Start of SUPPLIED PASSAGE

Don’t let the Democrat’s “tax the rich” mantra fool you. The infrastructure bill won’t be funded solely by corporations and high earners, nor will it rely on unused COVID relief money. Included in the 2,700-page bill is a provision that doubles the current rate of excise taxes on cigarettes, nicotine and vaping products — a move that will directly affect working-class Americans, especially minorities.

This provision is unwarranted. It will harm disadvantaged populations the most and make it harder for smokers who are trying to quit.

President Biden pledged to individuals making less than $400,000 per year that he would not raise their taxes. He is, and the tax hike will largely befall on the poorest Americans. According to a study conducted by researchers at the University of Colorado, Americans in the lowest socioeconomic groups have the highest smoking rates. And as noted by the Tax Foundation, smoking has an inverse relationship with income, such that consumption increases as income decreases. This means that Democrats are, in part, relying upon money collected from low-income smokers to fund their proposal.

End of SUPPLIED PASSAGE
Start of EXTRACTED MATERIAL

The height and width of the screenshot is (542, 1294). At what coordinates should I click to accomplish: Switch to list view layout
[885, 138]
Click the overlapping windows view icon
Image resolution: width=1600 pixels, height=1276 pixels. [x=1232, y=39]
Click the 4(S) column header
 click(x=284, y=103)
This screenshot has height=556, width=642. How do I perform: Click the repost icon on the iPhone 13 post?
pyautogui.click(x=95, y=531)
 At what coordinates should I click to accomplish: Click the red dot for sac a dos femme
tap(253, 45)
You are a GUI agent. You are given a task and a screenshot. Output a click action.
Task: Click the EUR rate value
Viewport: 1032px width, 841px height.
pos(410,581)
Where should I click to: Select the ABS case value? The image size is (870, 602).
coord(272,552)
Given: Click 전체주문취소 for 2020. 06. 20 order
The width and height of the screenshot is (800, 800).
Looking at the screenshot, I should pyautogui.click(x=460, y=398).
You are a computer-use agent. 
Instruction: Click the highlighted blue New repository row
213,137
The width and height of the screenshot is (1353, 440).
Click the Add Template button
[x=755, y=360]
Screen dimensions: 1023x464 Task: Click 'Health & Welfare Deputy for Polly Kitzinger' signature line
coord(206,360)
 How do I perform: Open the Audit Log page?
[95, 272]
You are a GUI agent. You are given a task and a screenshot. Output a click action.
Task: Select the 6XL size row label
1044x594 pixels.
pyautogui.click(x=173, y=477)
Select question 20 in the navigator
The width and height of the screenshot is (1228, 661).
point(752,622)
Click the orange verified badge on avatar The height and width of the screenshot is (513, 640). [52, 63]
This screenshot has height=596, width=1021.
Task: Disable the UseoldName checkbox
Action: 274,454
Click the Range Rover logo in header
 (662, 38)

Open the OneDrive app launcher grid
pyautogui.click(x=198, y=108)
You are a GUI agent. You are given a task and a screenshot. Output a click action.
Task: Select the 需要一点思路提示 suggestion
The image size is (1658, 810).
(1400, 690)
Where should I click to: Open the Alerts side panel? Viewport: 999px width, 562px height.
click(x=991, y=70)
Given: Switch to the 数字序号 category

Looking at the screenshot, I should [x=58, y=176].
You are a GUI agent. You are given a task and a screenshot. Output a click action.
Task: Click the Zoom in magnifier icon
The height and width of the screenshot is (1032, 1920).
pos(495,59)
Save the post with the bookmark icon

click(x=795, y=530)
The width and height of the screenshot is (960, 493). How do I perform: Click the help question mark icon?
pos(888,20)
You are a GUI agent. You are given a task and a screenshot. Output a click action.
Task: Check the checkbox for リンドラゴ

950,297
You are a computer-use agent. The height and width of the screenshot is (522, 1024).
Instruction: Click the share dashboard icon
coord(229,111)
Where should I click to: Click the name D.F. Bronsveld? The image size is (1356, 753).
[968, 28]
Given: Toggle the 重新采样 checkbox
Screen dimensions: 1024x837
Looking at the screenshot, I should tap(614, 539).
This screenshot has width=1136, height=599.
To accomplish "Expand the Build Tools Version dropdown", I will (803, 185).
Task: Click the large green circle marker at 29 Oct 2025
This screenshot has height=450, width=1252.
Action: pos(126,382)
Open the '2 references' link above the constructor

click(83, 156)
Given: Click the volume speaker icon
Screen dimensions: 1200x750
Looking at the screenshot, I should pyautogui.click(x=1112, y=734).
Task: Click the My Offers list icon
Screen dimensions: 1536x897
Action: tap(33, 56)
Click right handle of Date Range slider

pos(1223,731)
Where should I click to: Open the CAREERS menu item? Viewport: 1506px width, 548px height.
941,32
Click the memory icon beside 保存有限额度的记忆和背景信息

End of EXTRACTED MATERIAL

§ WORK REQUEST 1
In the passage on the tobacco tax provision, what does the provision do to excise taxes on cigarettes, nicotine and vaping products?
§ WORK REQUEST 2
From the passage on the tobacco tax provision, write out word for word the part that opens with the words containing "President Biden pledged to individuals" and closes with "fund their proposal.".

§ TASK RESULT 1
It doubles their current rate.

§ TASK RESULT 2
President Biden pledged to individuals making less than $400,000 per year that he would not raise their taxes. He is, and the tax hike will largely befall on the poorest Americans. According to a study conducted by researchers at the University of Colorado, Americans in the lowest socioeconomic groups have the highest smoking rates. And as noted by the Tax Foundation, smoking has an inverse relationship with income, such that consumption increases as income decreases. This means that Democrats are, in part, relying upon money collected from low-income smokers to fund their proposal.